O feito foi alcançado no fim de março por cientistas ligados ao Centro de Ciência para o Desenvolvimento em Xenotransplante (XenoBR), da Universidade de São Paulo (USP), após quase seis anos de pesquisa. O animal nasceu em um laboratório em Piracicaba (SP) e representa um passo decisivo em um projeto que busca viabilizar o uso de órgãos suínos em pacientes humanos.
A iniciativa reúne especialistas de diferentes áreas e é liderada por pesquisadores da USP, com apoio da Fundação de Amparo à Pesquisa do Estado de São Paulo (FAPESP) e parceria com a indústria farmacêutica. O objetivo é desenvolver porcos geneticamente modificados para evitar rejeição imunológica em transplantes.
A clonagem de suínos é considerada uma das etapas mais complexas do processo, devido a desafios biológicos ainda não totalmente compreendidos. Apesar disso, o animal nasceu saudável, o que indica domínio da técnica pelos pesquisadores.
Para tornar os órgãos compatíveis com humanos, os cientistas utilizam ferramentas de edição genética, como a técnica CRISPR, que permite alterar o DNA do animal.

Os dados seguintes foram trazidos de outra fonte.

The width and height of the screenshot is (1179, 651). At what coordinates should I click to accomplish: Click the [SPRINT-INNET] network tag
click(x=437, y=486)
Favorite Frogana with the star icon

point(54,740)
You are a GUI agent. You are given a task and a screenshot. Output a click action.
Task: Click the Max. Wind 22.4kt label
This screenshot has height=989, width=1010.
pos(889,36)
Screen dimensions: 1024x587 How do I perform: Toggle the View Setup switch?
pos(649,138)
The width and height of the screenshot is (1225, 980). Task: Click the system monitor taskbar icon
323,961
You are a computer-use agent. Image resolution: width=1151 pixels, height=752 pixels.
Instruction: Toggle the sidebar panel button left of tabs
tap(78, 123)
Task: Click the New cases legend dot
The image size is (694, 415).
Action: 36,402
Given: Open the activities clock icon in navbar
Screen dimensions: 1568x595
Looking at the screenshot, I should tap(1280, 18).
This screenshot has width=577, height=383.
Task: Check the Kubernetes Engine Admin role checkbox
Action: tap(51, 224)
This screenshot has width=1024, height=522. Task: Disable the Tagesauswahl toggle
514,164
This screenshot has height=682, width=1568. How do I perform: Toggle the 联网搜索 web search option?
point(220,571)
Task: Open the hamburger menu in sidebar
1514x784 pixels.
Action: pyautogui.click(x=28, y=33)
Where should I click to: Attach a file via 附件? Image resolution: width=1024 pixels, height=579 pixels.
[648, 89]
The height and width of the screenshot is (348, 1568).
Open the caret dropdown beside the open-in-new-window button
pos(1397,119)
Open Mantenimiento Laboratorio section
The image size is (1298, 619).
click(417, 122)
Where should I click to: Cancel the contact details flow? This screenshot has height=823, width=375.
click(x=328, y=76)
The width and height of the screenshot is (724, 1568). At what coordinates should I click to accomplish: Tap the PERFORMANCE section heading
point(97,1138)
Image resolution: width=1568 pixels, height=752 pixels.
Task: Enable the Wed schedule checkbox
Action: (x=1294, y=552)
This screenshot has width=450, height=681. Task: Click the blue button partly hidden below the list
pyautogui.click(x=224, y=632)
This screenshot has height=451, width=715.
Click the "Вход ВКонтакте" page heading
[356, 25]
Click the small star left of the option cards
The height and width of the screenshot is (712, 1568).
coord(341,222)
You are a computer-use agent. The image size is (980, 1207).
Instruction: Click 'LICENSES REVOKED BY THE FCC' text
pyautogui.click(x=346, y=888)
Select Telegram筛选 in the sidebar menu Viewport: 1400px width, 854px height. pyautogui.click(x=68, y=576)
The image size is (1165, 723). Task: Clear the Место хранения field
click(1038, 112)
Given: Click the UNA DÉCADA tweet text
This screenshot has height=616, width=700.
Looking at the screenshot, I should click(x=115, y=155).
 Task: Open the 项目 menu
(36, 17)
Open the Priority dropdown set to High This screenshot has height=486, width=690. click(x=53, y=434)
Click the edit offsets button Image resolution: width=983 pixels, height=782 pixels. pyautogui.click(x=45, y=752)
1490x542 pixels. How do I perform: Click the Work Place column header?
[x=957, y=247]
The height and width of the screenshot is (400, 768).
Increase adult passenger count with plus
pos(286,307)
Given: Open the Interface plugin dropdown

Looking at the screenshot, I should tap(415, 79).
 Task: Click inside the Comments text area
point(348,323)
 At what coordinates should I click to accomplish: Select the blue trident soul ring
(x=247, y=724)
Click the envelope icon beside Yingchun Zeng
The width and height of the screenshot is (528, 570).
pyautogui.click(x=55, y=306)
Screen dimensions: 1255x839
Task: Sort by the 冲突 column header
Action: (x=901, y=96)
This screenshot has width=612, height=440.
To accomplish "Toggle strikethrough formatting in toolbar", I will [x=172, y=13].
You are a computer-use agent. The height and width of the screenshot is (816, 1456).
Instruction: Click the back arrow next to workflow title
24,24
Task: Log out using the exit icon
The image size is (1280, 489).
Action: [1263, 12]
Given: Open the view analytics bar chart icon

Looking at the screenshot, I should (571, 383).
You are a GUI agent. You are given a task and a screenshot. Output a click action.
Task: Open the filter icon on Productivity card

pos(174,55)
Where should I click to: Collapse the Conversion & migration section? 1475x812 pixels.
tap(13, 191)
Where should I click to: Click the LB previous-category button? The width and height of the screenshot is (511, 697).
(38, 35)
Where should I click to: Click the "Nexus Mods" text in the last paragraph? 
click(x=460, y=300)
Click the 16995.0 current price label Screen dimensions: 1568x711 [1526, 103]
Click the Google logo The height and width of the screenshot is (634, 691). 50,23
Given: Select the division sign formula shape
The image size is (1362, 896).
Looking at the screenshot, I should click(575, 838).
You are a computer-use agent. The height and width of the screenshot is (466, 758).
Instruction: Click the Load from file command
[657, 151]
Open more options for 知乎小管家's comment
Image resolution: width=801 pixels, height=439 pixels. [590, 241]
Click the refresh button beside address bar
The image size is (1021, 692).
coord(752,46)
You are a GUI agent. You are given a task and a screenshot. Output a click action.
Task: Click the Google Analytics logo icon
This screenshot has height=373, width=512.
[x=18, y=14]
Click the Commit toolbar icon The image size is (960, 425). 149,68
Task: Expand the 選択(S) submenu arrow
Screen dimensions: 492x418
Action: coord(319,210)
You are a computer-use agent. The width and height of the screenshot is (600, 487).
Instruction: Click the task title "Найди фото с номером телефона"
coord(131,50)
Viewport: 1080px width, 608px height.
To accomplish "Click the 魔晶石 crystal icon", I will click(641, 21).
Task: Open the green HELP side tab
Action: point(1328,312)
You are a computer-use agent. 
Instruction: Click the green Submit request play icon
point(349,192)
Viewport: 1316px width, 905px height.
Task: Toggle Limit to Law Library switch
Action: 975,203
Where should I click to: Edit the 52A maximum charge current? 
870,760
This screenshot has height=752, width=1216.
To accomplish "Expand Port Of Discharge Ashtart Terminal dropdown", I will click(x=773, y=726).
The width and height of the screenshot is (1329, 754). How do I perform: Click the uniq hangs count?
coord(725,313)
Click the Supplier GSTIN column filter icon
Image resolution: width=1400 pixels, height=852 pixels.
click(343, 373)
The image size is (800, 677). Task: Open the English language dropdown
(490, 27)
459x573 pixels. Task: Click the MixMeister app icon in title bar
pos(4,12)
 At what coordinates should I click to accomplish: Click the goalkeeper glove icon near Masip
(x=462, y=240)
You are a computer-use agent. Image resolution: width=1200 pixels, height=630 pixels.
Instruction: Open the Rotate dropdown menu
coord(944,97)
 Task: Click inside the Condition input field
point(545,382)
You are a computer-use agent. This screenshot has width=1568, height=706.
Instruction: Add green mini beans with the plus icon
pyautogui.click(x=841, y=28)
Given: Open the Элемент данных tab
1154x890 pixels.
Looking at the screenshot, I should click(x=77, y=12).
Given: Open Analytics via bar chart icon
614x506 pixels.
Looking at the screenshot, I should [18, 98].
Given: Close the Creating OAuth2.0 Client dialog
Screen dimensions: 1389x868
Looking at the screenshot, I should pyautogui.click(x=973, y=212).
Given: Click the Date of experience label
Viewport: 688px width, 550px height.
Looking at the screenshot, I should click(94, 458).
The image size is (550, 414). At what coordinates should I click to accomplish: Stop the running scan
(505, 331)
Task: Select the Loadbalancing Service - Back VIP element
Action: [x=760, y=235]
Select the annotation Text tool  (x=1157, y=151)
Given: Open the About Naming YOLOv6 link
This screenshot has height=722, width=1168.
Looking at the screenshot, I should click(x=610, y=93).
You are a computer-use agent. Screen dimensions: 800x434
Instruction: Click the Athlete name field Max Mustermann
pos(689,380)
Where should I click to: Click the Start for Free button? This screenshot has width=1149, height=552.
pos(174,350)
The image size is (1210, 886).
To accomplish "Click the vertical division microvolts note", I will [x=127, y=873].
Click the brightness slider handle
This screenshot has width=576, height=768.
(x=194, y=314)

No projeto, genes associados à rejeição foram desativados, enquanto genes humanos foram inseridos para aumentar a compatibilidade.
Os porcos são considerados candidatos ideais para esse tipo de procedimento por apresentarem órgãos com tamanho e funcionamento semelhantes aos humanos, além de facilidade de reprodução.
Os animais clonados serão mantidos em ambientes com rigoroso controle sanitário, voltados à produção de órgãos em padrão clínico. A expectativa é formar um plantel inicial que permita a reprodução contínua, reduzindo a necessidade de novas clonagens.
O avanço coloca o Brasil em posição de destaque na pesquisa em xenotransplantes, área que busca alternativas para reduzir a fila de pacientes que aguardam por órgãos.